Paul Ryan is openly despised by Democrats and openly praised by Republicans, which might make you think he's effectively spreading GOP ideals and attacking Democratic ideals. You see, Paul Ryan is a façade – while he undermines the ideological base of the Republican Party, he gives opponents a straw man to rally against. Instead of having serious discussions as Americans, we are left having discussions about things like “Should the budget be balanced in decades (a la the "ultra-radical" Paul Ryan tax plan)?” or “Should it be balanced never (a la the Bush-Obama style of governance)?” 

This discussion is so sickening that it leaves one longing for the Bill Clinton theory on governance (balance the budget while I'm still president), which resembles the Ron Paul theory on governance (balance the budget in my first term). What a strange shift in politics when Clinton 1996 is a mainstream fiscal conservative in his time and Ron Paul 2012 is a radical fiscal conservative in his time, even though both operate according to the same principal – a checkbook should be balanced. Though this author disagrees with this usage, Clinton's name has become synonymous with a style of responsible fiscal conservatism that Paul Ryan will not match by following his proposed budget plan. 

To say Paul Ryan is weak soup is not purely the good being the enemy of the perfect. Paul Ryan is a watered down version of sensible fiscal policy being praised and attacked as something radical. It isn’t. It's not okay to pass decades of balanced budgets and to pretend that you are a fiscal conservative. I know that is just supposed to be spin and something okay to do in politics. However, in all honesty, that's just simply what most people call a lie. 

Both parties are the problem with our budget. And this week Republicans are choosing Romney-Ryan and demonstrating that they too, as a party, will seek to be part of that problem for at least four more years. After the 2010 Tea Party takeover, some may have imagined we were past this point of Republicans being as bad fiscally if not worse than the Democrats.

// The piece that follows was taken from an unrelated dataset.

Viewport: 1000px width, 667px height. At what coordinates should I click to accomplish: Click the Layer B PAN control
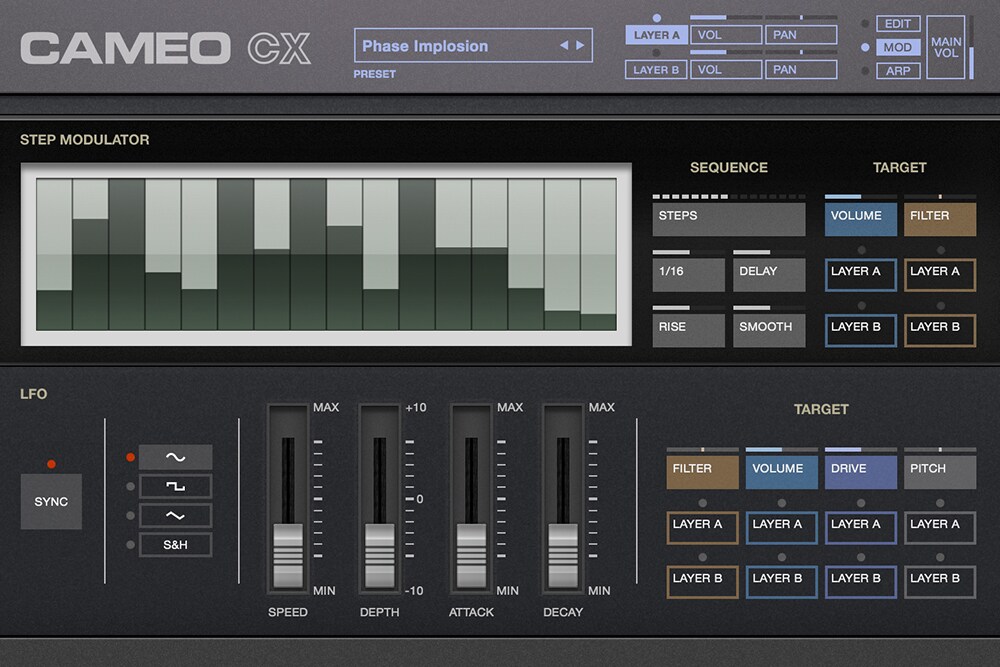point(800,70)
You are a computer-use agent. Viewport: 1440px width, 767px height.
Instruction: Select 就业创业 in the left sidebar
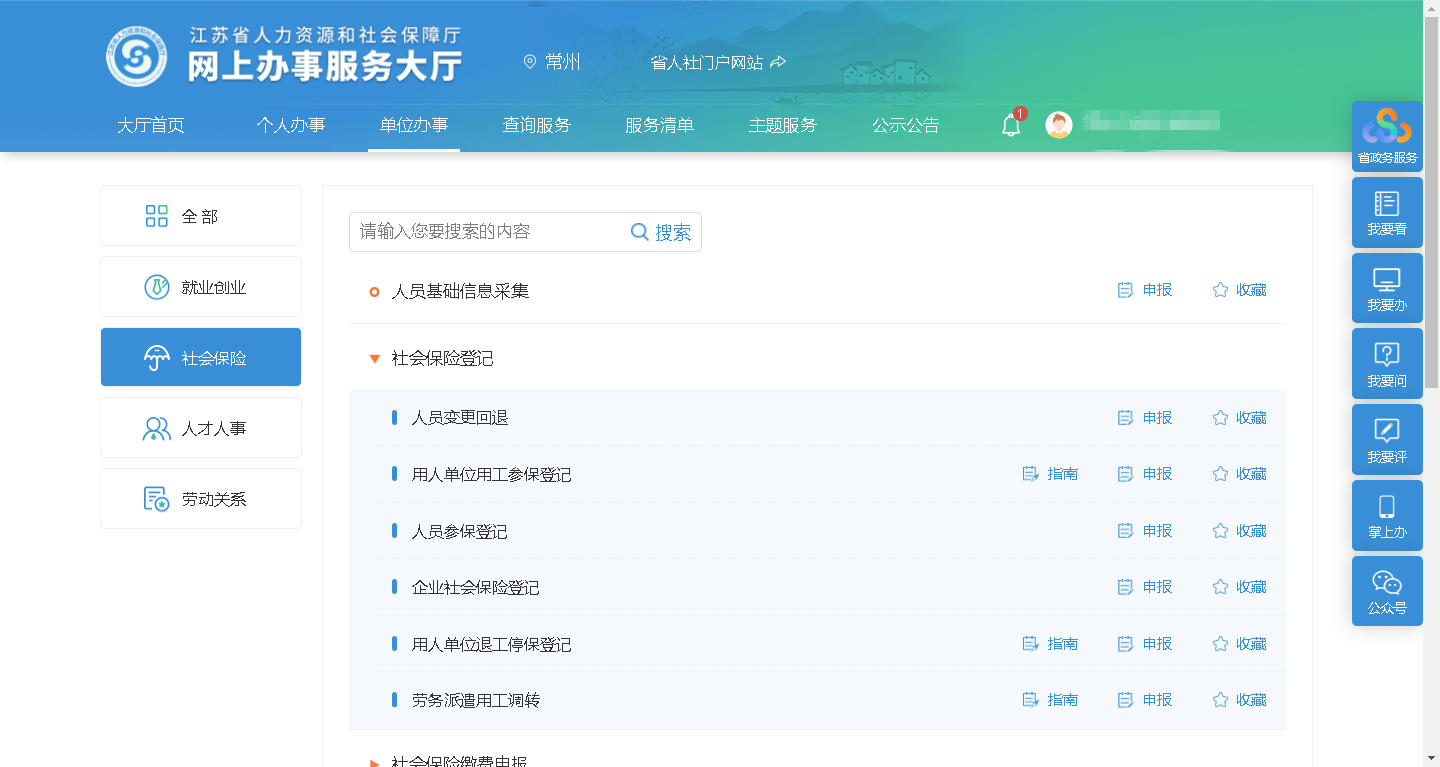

In the end, Paul Ryan is an ally of Barack Obama – the president we are told by so many Republicans is the most evil president ever. Paul Ryan portrays himself as conservative, thereby denying the GOP a serious intellectual discussion. Paul Ryan works up Obama's base with his tough and inaccurate rhetoric about balancing budgets and slashing government. He ultimately denies America that same serious intellectual discussion which politics could technically foster, and in the end he helps pave the way for four more years of Barack Obama. 

There's little about that scenario that makes me like Paul Ryan at all. This year started out with such promise for the Republicans: On January 3, Ron Paul, a person worthy of the title fiscal conservative dominated the delegate counts in the Iowa caucus and put into motion the plan that his supporters used to dominate the Iowa Republican Party this year and for decades ahead. This week, at the end of that 2012 primary process, we are left with nothing more than the Republicans proposing their own versions of big government programs funded through unbalanced budgets and irresponsible borrowing. 

Take your pick: Would you like the Democratic version – showing full support for unbalanced budgets and big government health care and being proud of it? Or the Republican version – showing full support for unbalanced budgets and big government health care and talking dubiously about it?